How CLOCKSS Works
How we preserve the hard work and knowledge of scholars
As libraries and publishers around the world migrate from print to online-only publications, they need assurance that their investments are protected and preserved for generations to come. CLOCKSS exists to provide these assurances.
As a digital archive, CLOCKSS preserves a online scholarly content. This unique service enables authors, libraries, and publishers to be confident that the content they produce and steward will withstand potential technological, economic, environmental, and political disruptions. Your contributions to the scholarly record will always be available to those who want to access it, after a trigger event has occurred.
World Leading Digital Archive Technology
Built with proven LOCKSS open-source technology, CLOCKSS preserves scholarly publications in original formats. The polling-and-repair mechanism ensures the long-term validity of the data. Content is migrated to the latest formats when triggered in order to remain usable.
- The LOCKSS technology safeguards against the long-term, well-documented causes of digital loss: human error, computer attacks, economic and organizational failure.
- Mirror repository sites at 12 major academic institutions around the world guarantee long-term preservation and access. Our approach is resilient to threats from potential technological, economic, environmental, and political challenges.
- CLOCKSS assigns Creative Commons Open Access licenses to all triggered publications to ensure they are always open and available to everyone.
Technical Overview
The following is a step-by-step overview of how content flows into CLOCKSS and is preserved.
Step One
The publisher signs an agreement that gives CLOCKSS preservation rights in perpetuity and provides content to the CLOCKSS system.
To allow CLOCKSS access to the publisher's content, the publisher either enables CLOCKSS to harvest content from its website or places the content on a designated SFTP site.
Step Two
Special CLOCKSS servers located at Rice, Indiana, and Stanford Universities ingest the content the publisher makes available. The content is safe and secure from the time it reaches these ingest machines.
Step Three
The content in each CLOCKSS ingest server is verified to confirm that each copy of the content is identical to all of the others. This establishes the authoritative version of the content to be preserved.
Step Four
After the quality of the content on the ingest machines is validated, it is collected from them by the twelve CLOCKSS nodes. These are long-term preservation machines, performing the main storage and audit functions.
Step Five
The content is then managed and preserved through a system of audit and repair. The CLOCKSS boxes continually communicate over the internet to audit the content they are preserving. If the content in one CLOCKSS box is damaged or incomplete, that CLOCKSS box will receive repairs of the content based on other CLOCKSS boxes' holdings and/or by referring to the publisher's original content on the ingest servers. This cooperation between the CLOCKSS machines provides unambiguous reassurance that the system is performing its function and that the correct content remains available.
Step Six
When a trigger event occurs, and the CLOCKSS Board decides to release content from the archive, three things happen:
1 - Content is migrated to the newest format so that can be accessed and used with current technology.

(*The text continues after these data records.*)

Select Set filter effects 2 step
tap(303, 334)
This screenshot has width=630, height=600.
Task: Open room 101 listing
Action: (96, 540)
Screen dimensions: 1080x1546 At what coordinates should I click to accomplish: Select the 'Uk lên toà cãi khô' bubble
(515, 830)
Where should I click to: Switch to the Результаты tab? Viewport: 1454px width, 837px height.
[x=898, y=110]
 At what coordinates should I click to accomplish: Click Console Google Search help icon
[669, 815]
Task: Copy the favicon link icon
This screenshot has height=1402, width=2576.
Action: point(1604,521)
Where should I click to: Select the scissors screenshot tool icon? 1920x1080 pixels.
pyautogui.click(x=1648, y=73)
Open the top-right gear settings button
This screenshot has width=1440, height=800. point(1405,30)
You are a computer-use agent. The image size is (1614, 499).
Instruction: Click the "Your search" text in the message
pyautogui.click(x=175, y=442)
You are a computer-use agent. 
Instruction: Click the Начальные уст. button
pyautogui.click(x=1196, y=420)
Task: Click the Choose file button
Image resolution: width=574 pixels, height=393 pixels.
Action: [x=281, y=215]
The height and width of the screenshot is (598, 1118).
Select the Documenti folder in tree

2 - We carry out thorough checks for copyright holders.
3 - Content is made publicly available via the web under a Creative Commons license.
4 - If registered with CrossRef, the Digital Objective Identifiers, are re-directed to resolve to the publicly available content.
Step Seven
The released content is now freely available from CLOCKSS. It is also directly available via Open URLs through Crossref, or either of
1 - Local Library Link-resolvers
2 - From CLOCKSS Triggered Contact